A second kid is different. Of course it's different, "every child is unique". And besides that there's also a difference in routine. With our first we could do what we want between the feeding schedule. We could sleep, clean, shower, whatever. A baby mostly sleeps anyways (if you're lucky...). And even if that's not the case, you can plan things pretty decently.
With a second (and I imagine a third etc as well) it's more complicated because obviously your eldest also wants attention. So now not only do you have a three-hour feeding schedule but you also have to entertain a 2+ year old during the day. Ouch. It may not seem like much but I in our experience it made a world of difference. Your schedule gets much tighter than before.

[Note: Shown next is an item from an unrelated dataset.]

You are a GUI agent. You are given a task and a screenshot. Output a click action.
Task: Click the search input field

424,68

Our eldest is actually fine with the baby. More than fine, he's really sweet. There's always the unknown of how is he going to react to a baby. He was fairly young, a year and a half, so didn't really understand what a baby meant by the time we started prepping him for it. But whatever we did seems to have worked. He really cares about his baby brother, for as far as a toddler can do that of course. He wants to see him when he wakes up, wants to help with the bottle, clean up. It's so cute.

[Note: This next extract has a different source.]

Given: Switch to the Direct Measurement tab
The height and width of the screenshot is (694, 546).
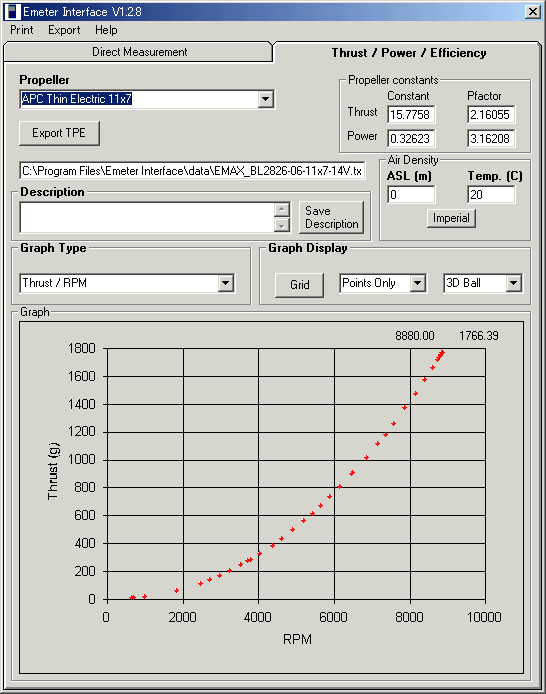Looking at the screenshot, I should click(x=138, y=52).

And there is, so far, little sign of envy. I guess that's the other worry; how's the older brother going to respond to having to share the mommy (and daddy). He may be too young to have realized it or he may just not have had a problem with it. Either way, I don't expect that sort of thing to manifest itself later on so we're pretty happy with that high roll. I'm sure we'll get our share of envy once they have to share toys, though ;)

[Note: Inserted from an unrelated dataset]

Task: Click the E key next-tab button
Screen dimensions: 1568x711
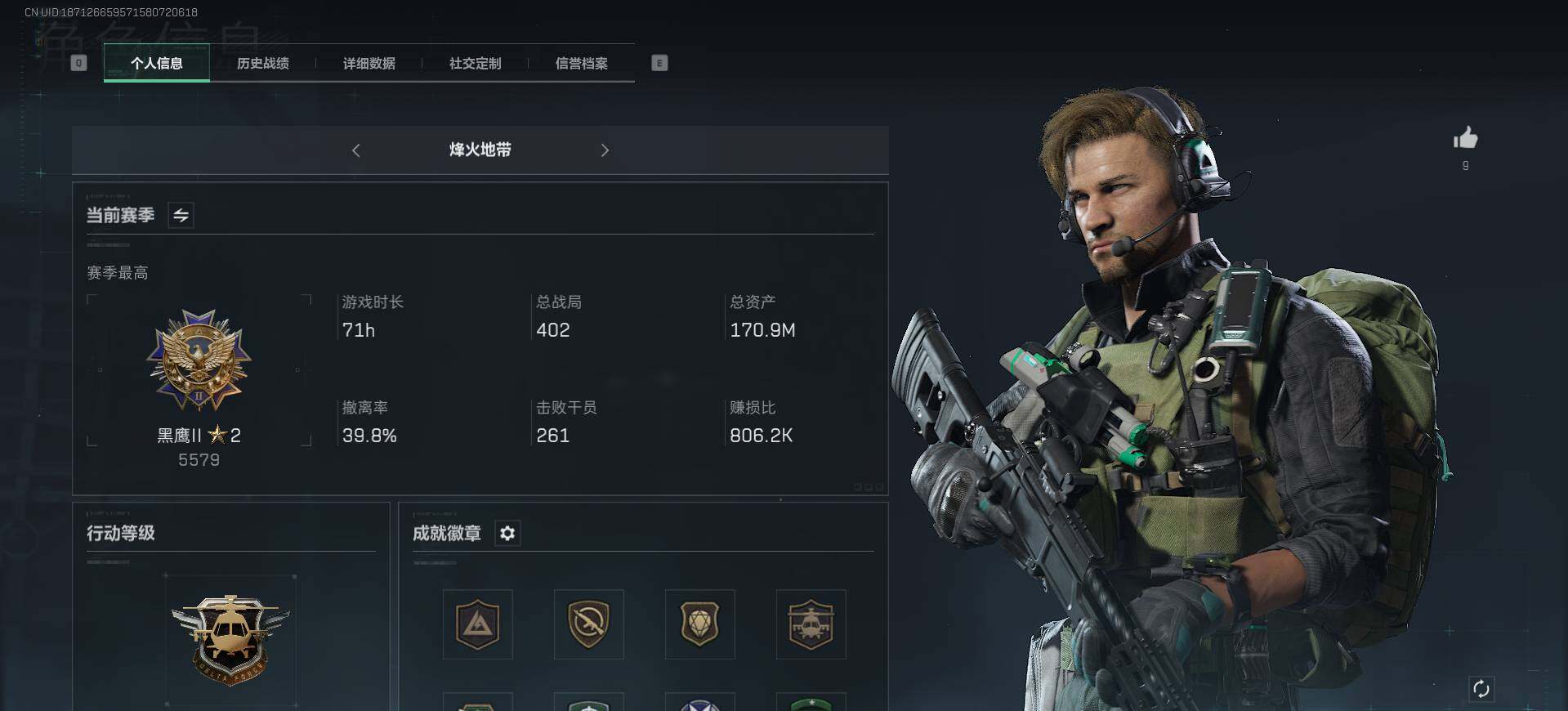Action: (x=660, y=63)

After the dust settles and you find yourself in the two-kid-routine you start bumping into practical stuff. Like the stroller. We found a side-by-side carriage where they could both sit/lie in. It's a little wider than a regular one, of course, but it works okay. Except. It didn't fit in the car. So when we go away we have to make due with the single-kid one and a light-weight stroller or something. It works but it's not ideal. And one parent couldn't take both kids.
Soon our relocation starts. That'll be something else. The baby won't care, of course. There's no way he'll even have any clue about what's going on. But the oldest... yeah I'm really curious to see how he's going to respond to the new environment. Especially the language around him.
He was used to me speaking English to him. But after we learned that we'd relocate to the UK I stopped doing that since we also want our kids to speak Dutch. So if they were moving to an English speaking environment then learning to speak Dutch was the higher priority.
To be honest, I think I've started to speak more once I did that. English isn't my native tongue and even though I speak it well, it's a whole other game to speak to children. And those are expressions I'm simply not used to. So I guess that worked out for the best.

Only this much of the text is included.